Now, let’s see the worst predictions for the same data set:
Reassuringly, we see few notable names. Adam Humphries’ 816-yard 2018 season barely snuck him into “breakout” status, but by the spirit of the measure, this isn’t a huge failure. Beyond, we see Terry McLaurin, whose surprising 2019 and just-plain-impressive 2020 have proven him as the exception to the rule that college production is a defining factor in NFL receiving success. Kenny Stills nearly broke out in his second year as well. In the coming years, it’ll be interesting to see how close Hunter Renfrow can approach a breakout season. (Currently, he’s at least 150 yards in a season away from such a milestone.)
As for our predictions when using the entire data set to train the model going forward, here are our top predictions:
As in our first run through the exercise, Demaryius Thomas finds himself atop the pack. At a macro level, I found the model’s general pessimism interesting: Thomas’s predicted breakout probability was 94.7% last time around, and the model’s 20th-favorite receiver was given a probability of 75.4% compared to just 55.8% for Calvin Ridley here.

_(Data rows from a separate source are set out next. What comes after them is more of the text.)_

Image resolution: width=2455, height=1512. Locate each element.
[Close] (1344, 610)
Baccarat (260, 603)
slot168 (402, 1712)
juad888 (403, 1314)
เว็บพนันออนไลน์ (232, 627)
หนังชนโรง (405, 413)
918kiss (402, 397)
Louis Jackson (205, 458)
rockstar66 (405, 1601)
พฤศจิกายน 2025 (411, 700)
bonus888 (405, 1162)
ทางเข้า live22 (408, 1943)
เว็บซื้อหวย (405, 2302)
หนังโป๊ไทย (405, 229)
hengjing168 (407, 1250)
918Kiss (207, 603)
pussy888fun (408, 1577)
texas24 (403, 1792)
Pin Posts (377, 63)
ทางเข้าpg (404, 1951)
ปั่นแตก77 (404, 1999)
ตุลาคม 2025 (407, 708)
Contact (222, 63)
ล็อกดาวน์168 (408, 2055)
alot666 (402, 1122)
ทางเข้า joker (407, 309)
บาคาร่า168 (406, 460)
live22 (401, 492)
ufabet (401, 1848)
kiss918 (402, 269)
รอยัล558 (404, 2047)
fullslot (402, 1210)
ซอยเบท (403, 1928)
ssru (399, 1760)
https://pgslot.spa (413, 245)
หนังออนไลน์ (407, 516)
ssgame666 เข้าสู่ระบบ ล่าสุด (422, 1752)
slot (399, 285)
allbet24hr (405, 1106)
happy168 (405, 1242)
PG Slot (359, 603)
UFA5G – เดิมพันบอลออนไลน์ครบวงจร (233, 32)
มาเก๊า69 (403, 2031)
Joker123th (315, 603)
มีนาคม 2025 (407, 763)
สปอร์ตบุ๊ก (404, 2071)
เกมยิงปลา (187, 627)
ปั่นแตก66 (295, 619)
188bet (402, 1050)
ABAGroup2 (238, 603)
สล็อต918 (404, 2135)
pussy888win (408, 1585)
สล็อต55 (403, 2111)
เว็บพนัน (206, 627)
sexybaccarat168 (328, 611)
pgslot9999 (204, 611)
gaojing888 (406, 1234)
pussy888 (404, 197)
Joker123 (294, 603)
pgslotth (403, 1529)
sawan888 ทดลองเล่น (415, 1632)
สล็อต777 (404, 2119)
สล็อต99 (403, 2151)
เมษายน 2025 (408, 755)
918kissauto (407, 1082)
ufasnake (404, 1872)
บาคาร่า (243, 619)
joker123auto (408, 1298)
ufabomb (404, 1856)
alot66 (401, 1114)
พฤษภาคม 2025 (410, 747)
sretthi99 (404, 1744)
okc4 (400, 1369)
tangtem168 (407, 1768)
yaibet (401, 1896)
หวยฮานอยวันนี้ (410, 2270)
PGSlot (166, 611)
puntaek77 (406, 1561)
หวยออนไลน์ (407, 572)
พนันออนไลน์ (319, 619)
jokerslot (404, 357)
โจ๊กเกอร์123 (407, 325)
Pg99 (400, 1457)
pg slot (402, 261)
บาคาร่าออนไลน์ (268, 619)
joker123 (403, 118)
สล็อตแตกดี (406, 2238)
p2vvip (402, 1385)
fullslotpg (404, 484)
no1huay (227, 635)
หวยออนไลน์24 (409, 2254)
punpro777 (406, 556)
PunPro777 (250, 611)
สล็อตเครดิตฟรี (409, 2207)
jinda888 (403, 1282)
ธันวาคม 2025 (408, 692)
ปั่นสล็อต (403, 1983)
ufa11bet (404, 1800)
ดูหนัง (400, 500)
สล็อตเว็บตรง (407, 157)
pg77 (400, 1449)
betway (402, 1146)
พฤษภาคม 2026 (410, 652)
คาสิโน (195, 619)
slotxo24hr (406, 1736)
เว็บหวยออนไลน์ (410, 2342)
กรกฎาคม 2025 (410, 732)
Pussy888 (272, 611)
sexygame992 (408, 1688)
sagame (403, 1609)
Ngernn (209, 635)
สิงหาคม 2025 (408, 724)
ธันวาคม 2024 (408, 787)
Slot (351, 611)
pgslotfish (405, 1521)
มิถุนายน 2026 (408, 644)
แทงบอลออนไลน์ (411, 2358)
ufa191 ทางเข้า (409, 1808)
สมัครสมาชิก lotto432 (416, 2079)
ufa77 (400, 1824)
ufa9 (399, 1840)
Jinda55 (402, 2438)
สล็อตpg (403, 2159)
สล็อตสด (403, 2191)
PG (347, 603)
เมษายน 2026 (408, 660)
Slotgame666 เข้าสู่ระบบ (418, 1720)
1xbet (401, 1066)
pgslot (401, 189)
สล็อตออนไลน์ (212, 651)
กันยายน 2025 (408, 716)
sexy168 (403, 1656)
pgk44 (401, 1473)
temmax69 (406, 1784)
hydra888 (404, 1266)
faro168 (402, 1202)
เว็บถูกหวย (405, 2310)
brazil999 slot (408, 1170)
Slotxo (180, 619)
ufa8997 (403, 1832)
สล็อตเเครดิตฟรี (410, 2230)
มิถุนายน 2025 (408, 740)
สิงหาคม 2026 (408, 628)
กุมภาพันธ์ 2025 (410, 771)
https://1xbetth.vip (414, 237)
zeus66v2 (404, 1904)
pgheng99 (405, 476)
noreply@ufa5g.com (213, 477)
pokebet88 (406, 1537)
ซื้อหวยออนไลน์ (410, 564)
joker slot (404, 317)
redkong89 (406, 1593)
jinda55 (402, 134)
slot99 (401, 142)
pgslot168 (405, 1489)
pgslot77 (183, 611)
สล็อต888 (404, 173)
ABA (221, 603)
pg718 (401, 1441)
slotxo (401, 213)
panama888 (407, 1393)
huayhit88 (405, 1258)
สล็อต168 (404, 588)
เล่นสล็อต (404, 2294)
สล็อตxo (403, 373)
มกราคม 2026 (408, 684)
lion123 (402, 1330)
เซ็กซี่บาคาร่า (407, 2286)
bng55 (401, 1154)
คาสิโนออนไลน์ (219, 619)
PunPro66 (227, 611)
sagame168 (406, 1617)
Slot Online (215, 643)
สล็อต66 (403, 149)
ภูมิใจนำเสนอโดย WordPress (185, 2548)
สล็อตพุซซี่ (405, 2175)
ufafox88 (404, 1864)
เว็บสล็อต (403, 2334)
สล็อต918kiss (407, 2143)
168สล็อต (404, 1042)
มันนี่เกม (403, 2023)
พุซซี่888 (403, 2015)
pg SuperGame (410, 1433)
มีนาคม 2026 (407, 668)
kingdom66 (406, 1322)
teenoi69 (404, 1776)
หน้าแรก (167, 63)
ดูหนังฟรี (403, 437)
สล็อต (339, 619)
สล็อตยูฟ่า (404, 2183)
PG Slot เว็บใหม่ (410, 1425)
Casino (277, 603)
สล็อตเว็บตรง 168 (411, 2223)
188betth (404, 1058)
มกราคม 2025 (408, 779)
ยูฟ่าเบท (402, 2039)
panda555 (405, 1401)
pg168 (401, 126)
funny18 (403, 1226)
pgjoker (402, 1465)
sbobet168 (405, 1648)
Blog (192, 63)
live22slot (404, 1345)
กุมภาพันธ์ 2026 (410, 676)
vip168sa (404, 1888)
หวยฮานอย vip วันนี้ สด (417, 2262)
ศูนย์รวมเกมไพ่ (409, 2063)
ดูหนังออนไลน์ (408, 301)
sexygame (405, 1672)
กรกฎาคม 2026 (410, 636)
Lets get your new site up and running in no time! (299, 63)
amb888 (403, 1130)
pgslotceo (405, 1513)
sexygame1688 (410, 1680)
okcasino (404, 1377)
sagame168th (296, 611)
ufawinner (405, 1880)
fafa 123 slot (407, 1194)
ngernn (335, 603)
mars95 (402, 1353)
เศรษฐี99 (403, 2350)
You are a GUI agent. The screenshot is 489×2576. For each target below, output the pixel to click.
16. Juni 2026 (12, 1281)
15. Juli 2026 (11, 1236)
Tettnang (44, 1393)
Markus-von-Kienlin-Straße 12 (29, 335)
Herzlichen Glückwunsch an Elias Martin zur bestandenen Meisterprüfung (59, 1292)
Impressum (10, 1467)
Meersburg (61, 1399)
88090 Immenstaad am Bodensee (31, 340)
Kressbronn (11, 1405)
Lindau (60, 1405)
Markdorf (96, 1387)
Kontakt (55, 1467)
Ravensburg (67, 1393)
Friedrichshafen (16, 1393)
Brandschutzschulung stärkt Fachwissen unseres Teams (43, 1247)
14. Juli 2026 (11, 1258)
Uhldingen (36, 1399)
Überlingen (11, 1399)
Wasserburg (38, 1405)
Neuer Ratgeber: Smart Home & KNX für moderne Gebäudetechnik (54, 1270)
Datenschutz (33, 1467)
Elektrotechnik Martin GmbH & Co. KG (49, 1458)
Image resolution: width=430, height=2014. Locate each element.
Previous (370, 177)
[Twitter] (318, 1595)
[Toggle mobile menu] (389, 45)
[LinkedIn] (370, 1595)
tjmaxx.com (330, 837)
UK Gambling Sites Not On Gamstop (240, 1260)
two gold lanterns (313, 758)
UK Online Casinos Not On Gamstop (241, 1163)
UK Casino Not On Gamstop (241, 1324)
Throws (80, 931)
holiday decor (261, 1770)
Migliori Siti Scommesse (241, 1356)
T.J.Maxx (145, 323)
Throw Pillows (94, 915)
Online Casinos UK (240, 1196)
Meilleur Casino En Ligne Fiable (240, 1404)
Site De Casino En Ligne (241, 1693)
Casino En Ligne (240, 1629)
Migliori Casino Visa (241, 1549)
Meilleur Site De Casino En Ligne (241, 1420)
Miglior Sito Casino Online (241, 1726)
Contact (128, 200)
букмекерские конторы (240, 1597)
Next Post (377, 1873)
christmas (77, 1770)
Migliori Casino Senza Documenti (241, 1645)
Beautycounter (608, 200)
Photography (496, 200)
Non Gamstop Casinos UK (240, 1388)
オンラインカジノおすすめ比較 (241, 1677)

But the model’s pessimism is well-founded; no receiver’s chances of hitting this success mark are particularly high, as less than a quarter of all receivers in the sample broke out by year 4, and less than half of first-round picks broke out by year 4. Those proportions were five percent higher in each case for the previous success metric.
And now, for our worst training predictions:
After having gone over Humphries already, Wes Welker is our only other false negative. Earlier, I said that Terry McLaurin is an exception to the college production rule. Well, Welker is an exception to every rule.
Finally, let’s look at the model’s top predictions for the classes of 2019 and 2020 (neither of which were used to train the full model):
I’m really counting on that college competition variable to come into play sooner than later — I can’t have a model going around ranking Scotty Miller over Henry Ruggs and DK Metcalf for too long.
Another interesting note that arises is how strongly the model likes the 2020 class. With a glance, we can see how the list is dominated by 2020 players. But look beyond 2019 and the 2020 class’s strength persists: Sixteen 2020 prospects are given 20 percent chances or better; the next highest count of such players for a given class since the data set begins in 2003 is 13, while nine classes had just nine or fewer such favored prospects. Brandon Aiyuk is an uninspiring crown jewel, as the model identifies him, but the class more than makes up for its lacking top prospects with its depth.